FreeConferenceCalled.com, founded by David Erickson in October 2001 with a $10 domain purchase, grew to become a dominant conferencing platform serving 40 million monthly users and processing 1 million conference calls per day. The company monetizes through terminating access fees from telecom carriers rather than charging end users, enabling completely free conferencing and achieving 100%+ profit margins in early years. Now at 140 employees and over $100 million in annual revenue, the company remains bootstrapped and debt-free, having rejected a $250 million acquisition offer.

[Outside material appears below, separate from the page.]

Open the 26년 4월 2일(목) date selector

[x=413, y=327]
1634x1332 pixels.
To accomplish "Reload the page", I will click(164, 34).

Vidyard is a video marketing platform founded in 2010 that has grown to serve over 1,000 customers across three offices (Vancouver, Boston, Waterloo). The company has raised $70M in funding and is more than doubling year-over-year revenue while maintaining 85-90% gross margins through economies of scale and strategic product expansion. Growth is driven by personalized video prospecting, referrals, and a freemium Chrome extension called ViewedIt that has reached 100,000 users since October.
YAP is a SaaS platform for event applications launched in 2012 that serves the professional events industry (MICE - meetings, incentives, conferences, events). The company charges $400 per app per year with volume pricing up to 50 apps, and has published over 85,000 apps since launch while remaining profitable and bootstrapped with a remote team of five. Maria Seidman grew the company through unconventional guerrilla tactics, including sneaking into conferences as an attendee to sell directly to event organizers.
Bright Funnel is a B2B marketing measurement and attribution platform founded in late 2012/early 2013 by Nadim Hussain. Chris Mann joined as Head of Product in January 2016 and became CEO in April 2017. The company has grown to $3 million ARR across 70 customers with an average contract value of ~$50K, positioning itself as a neutral attribution platform for enterprise B2B marketers.
Book in a Box is a publishing service founded in 2015 that helps busy professionals and speakers write and publish books without spending years writing. By interviewing authors and converting their spoken content into professionally published books, they've grown to work with 500 authors in 2.5 years, generating $11.3 million in cumulative revenue with no debt or VC funding. They've scaled to 30 full-time team members and 100+ freelancers, averaging 25-30 new books per month.
Bugsnag is a B2B SaaS crash monitoring platform founded by James Smith in February 2013 that helps companies detect and fix errors in their software applications. After bootstrapping to profitability in 6-9 months with $4.5K MRR, they raised $9.5M in venture capital (Series A from Benchmark for $7.2M) and grew to 4,000 paying customers and 60,000 total users. The company has achieved over $2M ARR with healthy metrics including sub-1% logo churn and net negative revenue churn, growing primarily through word-of-mouth and freemium adoption.